Even though our modern colons still occupy an important place in our gastrointestinal system and our overall nutrition, and the lights are on in the fermentation factory and trillions of bacteria (some 1,000 plus species) are standing at their stations waiting to do what they do best, our so-called modern and technically slick food supply and industrial and political landscape over which it flows, have something else in mind – and fiber (food for bacteria and fuel for the backend power station of the Human Hybrid) ain’t it.

By all estimates, modern humans should still be generating between 12 to 18% of our daily basal energy needs from the colon part of the Human Hybrid system through fermentation of dietary fiber. For the average American or European who consumes a scant 12 to 15 grams of dietary fiber a day, the energy being provided by the backend is somewhere less than 5% - even less for some. So how does this short fall translate into something tangible for or about modern human health? Quite simply, it means the front end component (small intestine) of the Human Hybrid is providing the majority of the energy demands and in the process, being over worked – exactly what we do not want in a hybrid system of any kind.

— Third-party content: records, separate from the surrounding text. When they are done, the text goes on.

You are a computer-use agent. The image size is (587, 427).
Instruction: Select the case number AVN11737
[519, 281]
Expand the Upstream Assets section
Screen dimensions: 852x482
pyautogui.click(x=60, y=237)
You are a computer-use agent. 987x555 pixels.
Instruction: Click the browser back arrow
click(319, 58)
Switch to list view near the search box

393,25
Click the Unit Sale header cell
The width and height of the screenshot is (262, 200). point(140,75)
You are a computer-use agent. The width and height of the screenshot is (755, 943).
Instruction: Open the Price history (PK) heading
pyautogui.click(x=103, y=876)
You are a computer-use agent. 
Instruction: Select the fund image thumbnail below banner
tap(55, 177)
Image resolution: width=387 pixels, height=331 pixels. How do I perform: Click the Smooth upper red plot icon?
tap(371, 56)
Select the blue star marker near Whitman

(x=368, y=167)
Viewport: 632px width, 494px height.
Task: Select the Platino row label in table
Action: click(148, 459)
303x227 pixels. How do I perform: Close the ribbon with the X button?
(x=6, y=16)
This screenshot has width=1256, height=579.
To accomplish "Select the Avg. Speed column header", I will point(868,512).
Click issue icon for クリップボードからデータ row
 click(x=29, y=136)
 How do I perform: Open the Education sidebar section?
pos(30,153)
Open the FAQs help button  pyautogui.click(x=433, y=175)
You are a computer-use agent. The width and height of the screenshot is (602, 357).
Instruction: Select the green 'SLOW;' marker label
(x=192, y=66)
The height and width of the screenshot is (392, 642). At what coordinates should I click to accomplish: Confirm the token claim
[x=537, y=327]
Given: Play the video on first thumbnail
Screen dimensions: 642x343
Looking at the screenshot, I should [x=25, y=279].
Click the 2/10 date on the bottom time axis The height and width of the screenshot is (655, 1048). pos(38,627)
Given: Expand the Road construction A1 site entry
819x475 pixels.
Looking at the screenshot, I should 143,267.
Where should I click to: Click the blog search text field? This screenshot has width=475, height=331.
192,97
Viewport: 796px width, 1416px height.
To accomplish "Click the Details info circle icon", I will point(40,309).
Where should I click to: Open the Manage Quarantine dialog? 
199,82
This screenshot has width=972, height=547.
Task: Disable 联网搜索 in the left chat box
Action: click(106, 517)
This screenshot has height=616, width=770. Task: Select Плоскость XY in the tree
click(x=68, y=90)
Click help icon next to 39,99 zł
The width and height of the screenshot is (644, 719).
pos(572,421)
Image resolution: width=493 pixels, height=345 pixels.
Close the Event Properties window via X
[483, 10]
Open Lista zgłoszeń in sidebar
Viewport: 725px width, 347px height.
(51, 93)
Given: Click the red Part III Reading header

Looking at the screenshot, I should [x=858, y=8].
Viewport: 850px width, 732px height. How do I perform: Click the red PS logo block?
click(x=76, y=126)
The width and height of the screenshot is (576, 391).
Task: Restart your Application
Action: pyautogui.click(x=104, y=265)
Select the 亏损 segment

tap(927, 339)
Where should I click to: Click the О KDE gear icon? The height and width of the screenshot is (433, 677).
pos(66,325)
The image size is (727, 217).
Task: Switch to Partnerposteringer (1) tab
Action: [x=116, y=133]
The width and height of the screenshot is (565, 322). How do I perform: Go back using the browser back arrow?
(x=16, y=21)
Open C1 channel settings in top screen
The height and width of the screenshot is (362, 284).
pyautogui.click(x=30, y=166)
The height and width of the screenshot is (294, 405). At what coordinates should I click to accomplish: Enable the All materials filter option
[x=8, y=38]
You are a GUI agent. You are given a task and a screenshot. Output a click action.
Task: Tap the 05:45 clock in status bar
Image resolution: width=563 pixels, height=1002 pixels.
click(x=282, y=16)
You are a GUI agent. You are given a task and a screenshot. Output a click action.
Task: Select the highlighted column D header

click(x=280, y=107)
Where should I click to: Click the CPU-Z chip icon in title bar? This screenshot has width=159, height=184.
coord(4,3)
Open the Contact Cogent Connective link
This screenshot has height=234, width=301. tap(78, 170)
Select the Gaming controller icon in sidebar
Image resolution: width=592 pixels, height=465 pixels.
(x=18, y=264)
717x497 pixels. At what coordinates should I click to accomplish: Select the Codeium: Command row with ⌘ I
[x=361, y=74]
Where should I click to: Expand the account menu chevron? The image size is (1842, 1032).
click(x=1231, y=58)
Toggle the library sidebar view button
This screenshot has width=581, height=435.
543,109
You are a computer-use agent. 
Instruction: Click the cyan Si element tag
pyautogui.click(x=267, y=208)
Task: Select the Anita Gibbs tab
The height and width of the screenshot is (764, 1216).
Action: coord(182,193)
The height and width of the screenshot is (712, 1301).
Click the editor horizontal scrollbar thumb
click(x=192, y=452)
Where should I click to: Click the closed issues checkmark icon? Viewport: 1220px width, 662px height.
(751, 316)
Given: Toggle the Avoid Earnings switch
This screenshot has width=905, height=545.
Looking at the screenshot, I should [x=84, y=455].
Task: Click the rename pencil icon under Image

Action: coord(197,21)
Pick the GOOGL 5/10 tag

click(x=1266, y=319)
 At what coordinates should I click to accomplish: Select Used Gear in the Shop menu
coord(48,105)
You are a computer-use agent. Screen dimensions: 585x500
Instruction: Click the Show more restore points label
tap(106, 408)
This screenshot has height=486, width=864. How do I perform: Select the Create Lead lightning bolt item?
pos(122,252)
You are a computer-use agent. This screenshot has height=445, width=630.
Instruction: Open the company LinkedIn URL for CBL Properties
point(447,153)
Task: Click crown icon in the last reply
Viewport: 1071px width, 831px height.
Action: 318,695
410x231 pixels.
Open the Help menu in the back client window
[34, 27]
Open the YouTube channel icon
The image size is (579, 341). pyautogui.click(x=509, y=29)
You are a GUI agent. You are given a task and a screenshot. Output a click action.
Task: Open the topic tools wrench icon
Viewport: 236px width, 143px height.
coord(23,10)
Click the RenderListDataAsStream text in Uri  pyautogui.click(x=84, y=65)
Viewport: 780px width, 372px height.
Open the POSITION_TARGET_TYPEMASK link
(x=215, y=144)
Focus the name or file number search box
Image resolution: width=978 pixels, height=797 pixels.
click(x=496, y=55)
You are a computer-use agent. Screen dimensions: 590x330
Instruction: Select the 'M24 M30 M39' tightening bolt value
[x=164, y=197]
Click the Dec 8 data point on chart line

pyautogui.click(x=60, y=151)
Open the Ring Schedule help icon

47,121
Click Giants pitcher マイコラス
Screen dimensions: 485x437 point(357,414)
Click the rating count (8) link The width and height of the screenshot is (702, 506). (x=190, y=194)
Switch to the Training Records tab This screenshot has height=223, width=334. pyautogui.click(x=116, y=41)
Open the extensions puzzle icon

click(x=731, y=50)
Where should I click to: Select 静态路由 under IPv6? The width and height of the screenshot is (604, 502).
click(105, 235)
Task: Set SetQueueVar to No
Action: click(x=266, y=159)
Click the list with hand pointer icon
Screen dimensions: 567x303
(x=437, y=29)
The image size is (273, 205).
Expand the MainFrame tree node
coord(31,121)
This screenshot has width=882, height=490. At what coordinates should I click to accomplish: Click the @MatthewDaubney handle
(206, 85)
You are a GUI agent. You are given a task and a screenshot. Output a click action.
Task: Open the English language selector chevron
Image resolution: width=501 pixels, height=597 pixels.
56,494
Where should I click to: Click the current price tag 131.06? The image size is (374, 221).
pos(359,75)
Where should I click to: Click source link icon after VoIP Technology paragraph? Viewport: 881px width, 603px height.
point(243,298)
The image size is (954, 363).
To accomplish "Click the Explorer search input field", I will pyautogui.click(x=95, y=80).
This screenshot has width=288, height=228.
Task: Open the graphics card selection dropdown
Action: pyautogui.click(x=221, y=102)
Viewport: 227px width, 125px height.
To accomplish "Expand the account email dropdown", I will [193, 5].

The overworking of the front end is coming in the form of rapidly digested and absorbed foods that dominate our modern diet. This includes all those foods our ancestors would not recognize that are laced with added sugars, fats and highly processed nutrient- and fiber-poor grains (think sodas, ice cream, donuts, most breads, chips, most pizzas and burgers, a lot of the dairy products, and so on). As we eat more and more of these front end fuels, we are eating less of the backend fuel (fiber). The average American and European is getting nearly 60% to 70% of their total daily calorie needs from these front end fuels. This would be like pouring kool-aid in your gas tank and expecting everything to run the same as usual. Something has to give, and it is. Enter the hormone insulin and insulin-resistant syndrome – a root problem in a staggering number of modern ailments.

Since this important story needed to be told in such detail – hence it’s length so far – I will restrict the remainder of the discussion to the development of diabetes and the role of the Human Hybrid (hang in there almost done!).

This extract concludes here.